'''

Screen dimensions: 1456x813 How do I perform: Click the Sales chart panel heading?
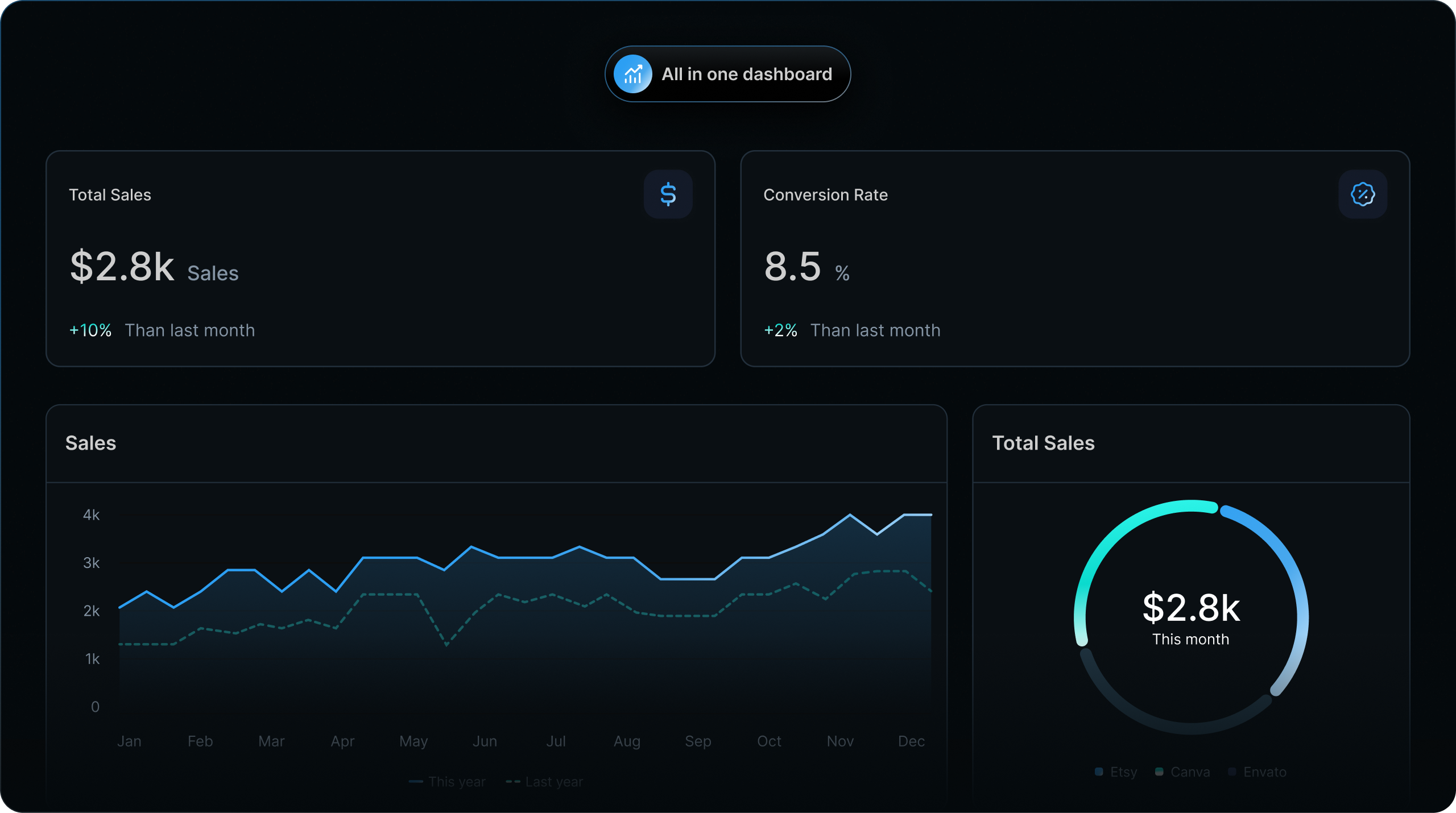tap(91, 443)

'''
'''

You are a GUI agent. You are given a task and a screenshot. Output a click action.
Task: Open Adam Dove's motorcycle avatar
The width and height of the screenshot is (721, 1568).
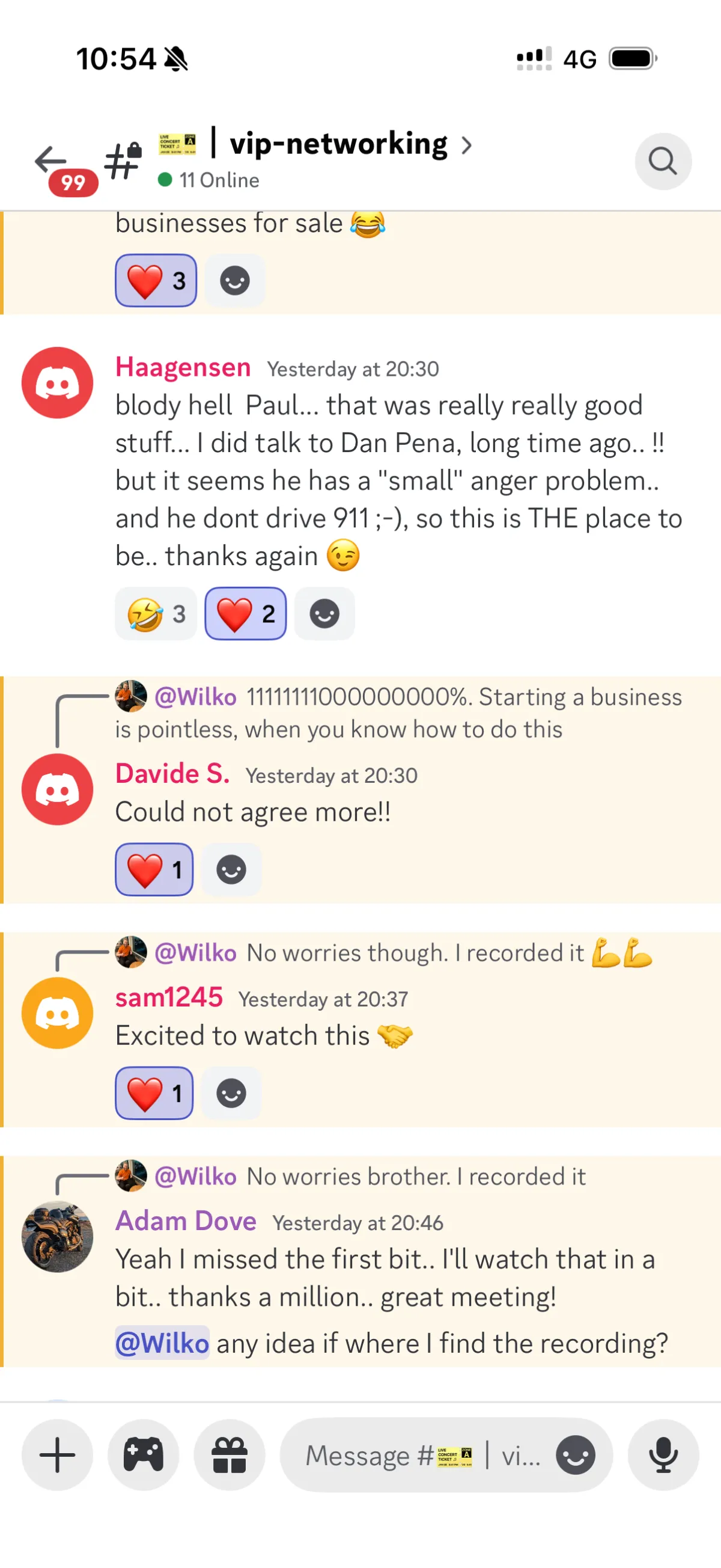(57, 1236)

'''

Turn the part of the rows that opens with the line containing "Screen dimensions: 1456x813" and closes with the line containing "tap(91, 443)" into a Markdown table with columns Line and Text. Number each line, skip blank lines, and leave the pictures out.

| Line | Text |
|---|---|
| 1 | Screen dimensions: 1456x813 How do I perform: Click the Sales chart panel heading? |
| 2 | tap(91, 443) |